Task objective | Below are the records. Retype exactly the lines between the lines holding "Click the reply count of 2" and "This screenshot has height=764, width=1521.", inclusive.

Record excerpts |
══════
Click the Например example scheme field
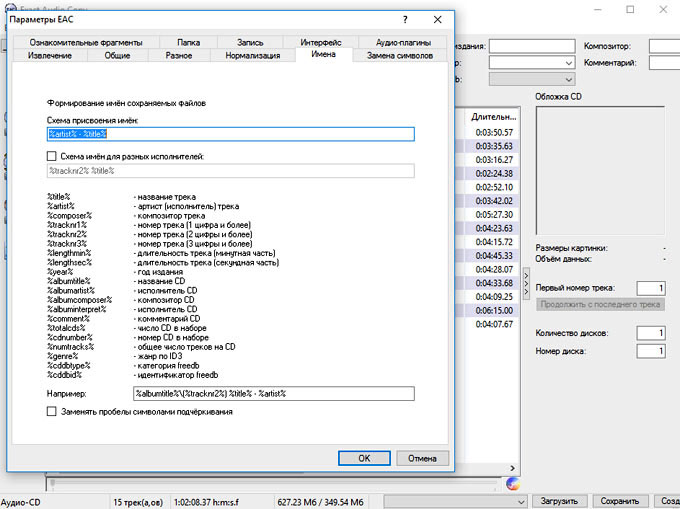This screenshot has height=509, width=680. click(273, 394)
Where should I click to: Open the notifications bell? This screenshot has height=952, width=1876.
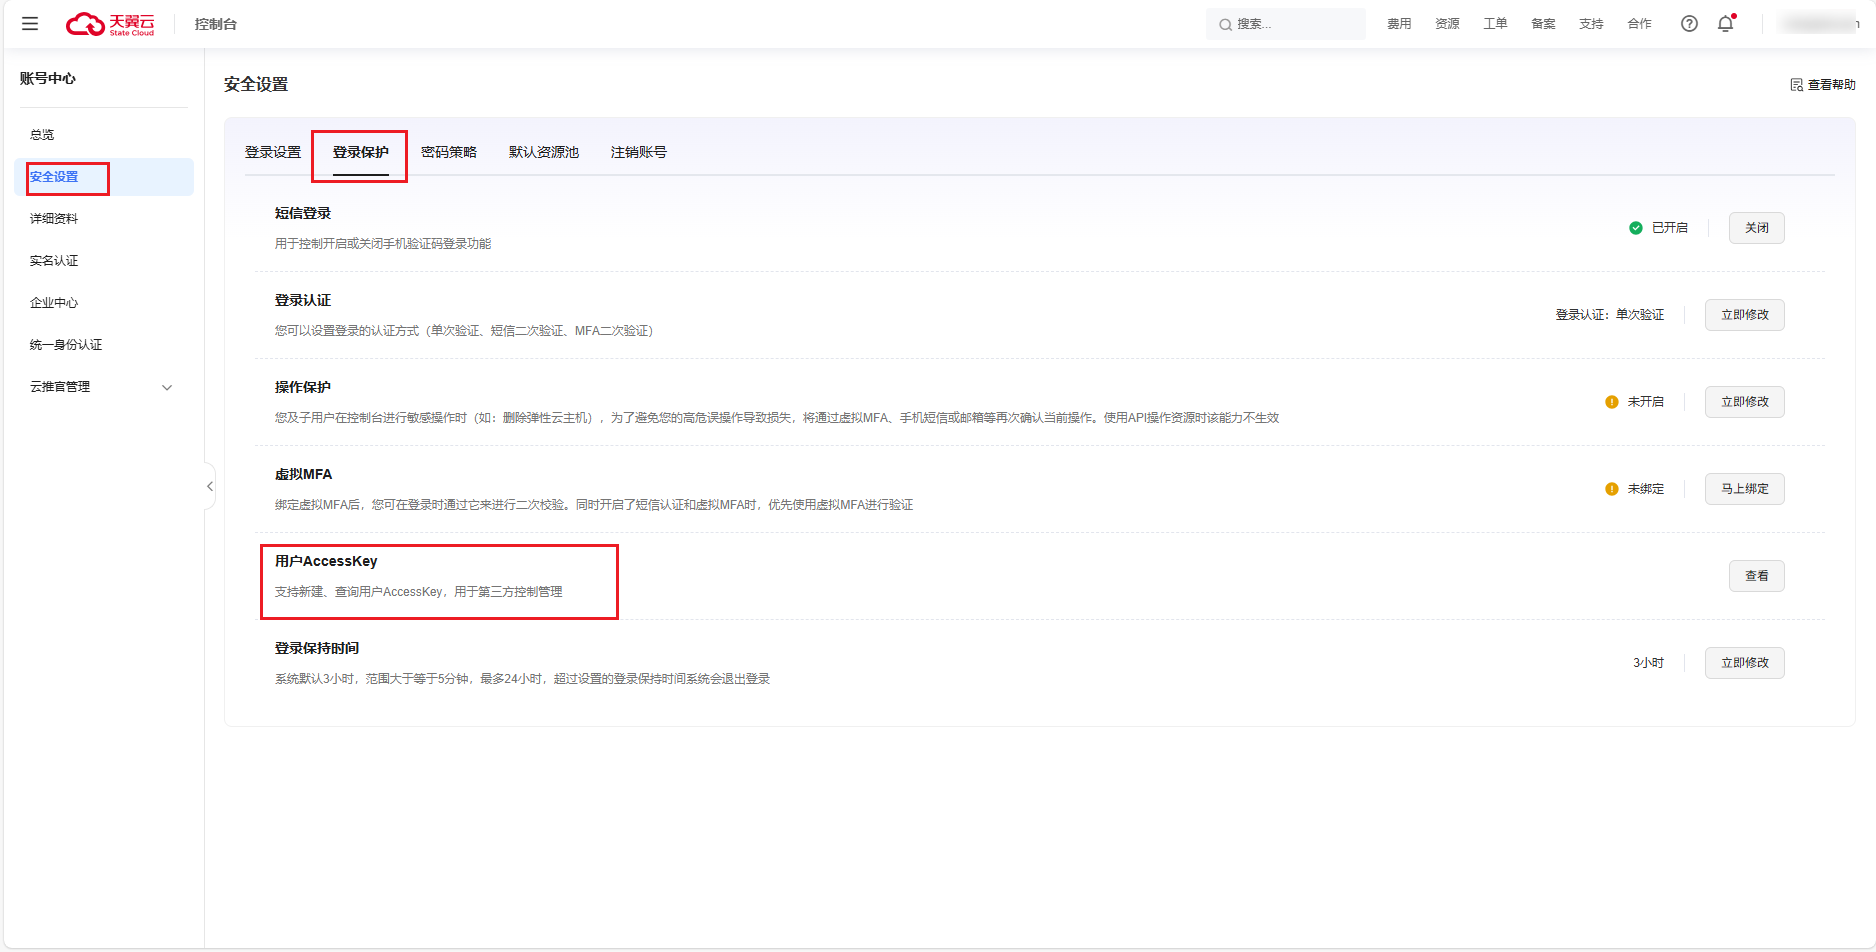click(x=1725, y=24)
══════
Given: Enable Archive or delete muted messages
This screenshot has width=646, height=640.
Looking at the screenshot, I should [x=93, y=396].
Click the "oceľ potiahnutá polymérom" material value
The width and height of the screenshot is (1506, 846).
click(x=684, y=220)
══════
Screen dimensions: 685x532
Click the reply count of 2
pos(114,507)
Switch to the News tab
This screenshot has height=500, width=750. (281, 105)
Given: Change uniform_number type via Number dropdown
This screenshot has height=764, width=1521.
══════
Written response |
Click the reply count of 2
pos(114,507)
Switch to the News tab
This screenshot has height=500, width=750. (281, 105)
Given: Change uniform_number type via Number dropdown
This screenshot has height=764, width=1521.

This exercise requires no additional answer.